La segunda historia a la que se refiere este artículo, la que también se divide en dos, está relacionada con la jurisdicción contenciosa administrativa, que a sus casi 99 años de puesta en funcionamiento (1913) -qué bueno hubiera sido en su centenario-, estrenará un nuevo modelo de proceso judicial bien diferente del que ha sido el tradicional: la implementación en su seno del sistema oral o por audiencias.
En efecto; en menos de una semana, esto es, el próximo lunes festivo 2 de julio de 2012 entrará en vigencia el nuevo Código de Procedimiento Administrativo y de lo Contencioso Administrativo contenido en la Ley 1437 de 2011, con el cual se aspira que los procesos judiciales que se promuevan contra la administración del Estado, o por ella misma, además de que se definan en tiempos bien razonables, cumplan con los cometidos estatales, garanticen oportunamente los derechos de las personas, y se dé definitivamente prevalencia al derecho sustancial sobre el formal.

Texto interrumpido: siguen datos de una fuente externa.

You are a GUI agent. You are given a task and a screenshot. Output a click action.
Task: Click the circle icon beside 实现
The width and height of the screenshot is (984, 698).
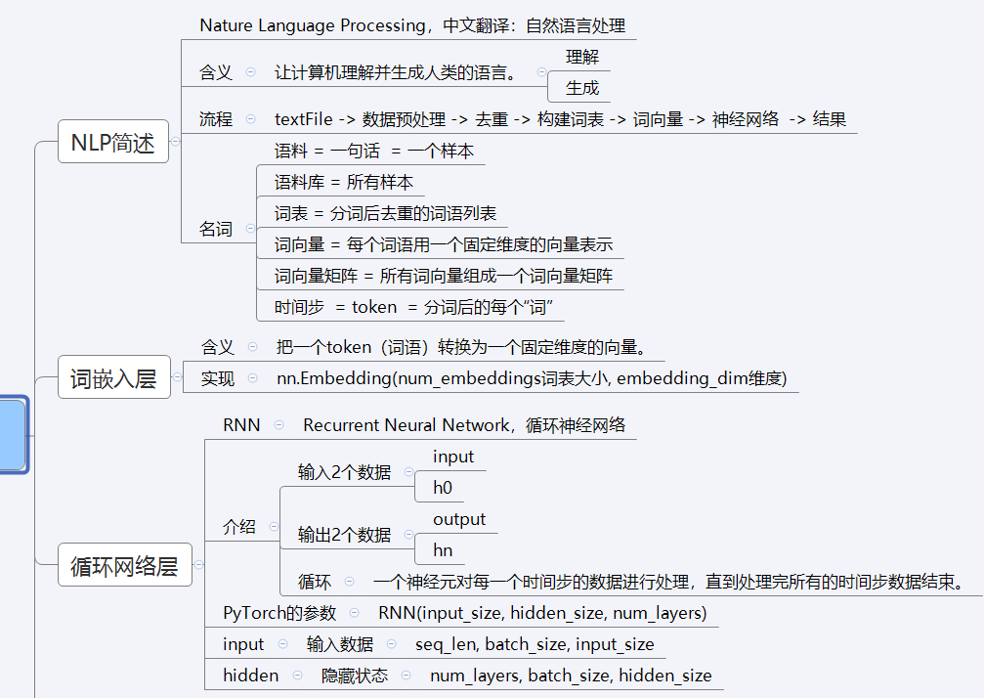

Esta ley 1437 se constituye en la cuarta codificación que orienta los destinos del Juez natural de la administración pública (Consejo de Estado, Tribunales y Juzgados administrativos), a la que le precedieron las Leyes 130 de 1913, 167 de 1941, y el Decreto Extraordinario 01 de 1984, que siempre concibieron, como fue la tradicional cultura jurídica continental occidental, un proceso escrito, dispendioso y plagado de formalismos, en buena hora casi superados, cuya concepción empezó a variar con la expedición de la Constitución de 1991, que cambió no solo el pensar y el actuar del ciudadano, sino el del mismo Estado y sus servidores, a quienes dotó de un amplio sistema de garantías cuyos objetivos son, entre otros, los de ejercer un mayor y más efectivo control sobre las potestades del Estado en aras de ver mejor materializados los principios de igualdad y libertad y por ende los derechos de las personas y los de la colectividad.
Con la orientación que siempre ha tenido esta columna, que no es otra que la de propender por una formación jurídico-política, y por ende cívica de las personas, intentaré en varias entregas dar a conocer los más importantes rasgos de la nueva normativa procedimental y contenciosa administrativa de la Ley 1437/11, la que se constituirá en una importante herramienta que le dará indudablemente mayor institucionalidad a nuestra República, por supuesto, si cuenta con los recursos suficientes para su cabal desarrollo, a propósito, previstos también para ello en la casi frustrada reforma constitucional a la justicia, cuya norma podría ser así mismo sometida a proceso de salvamento.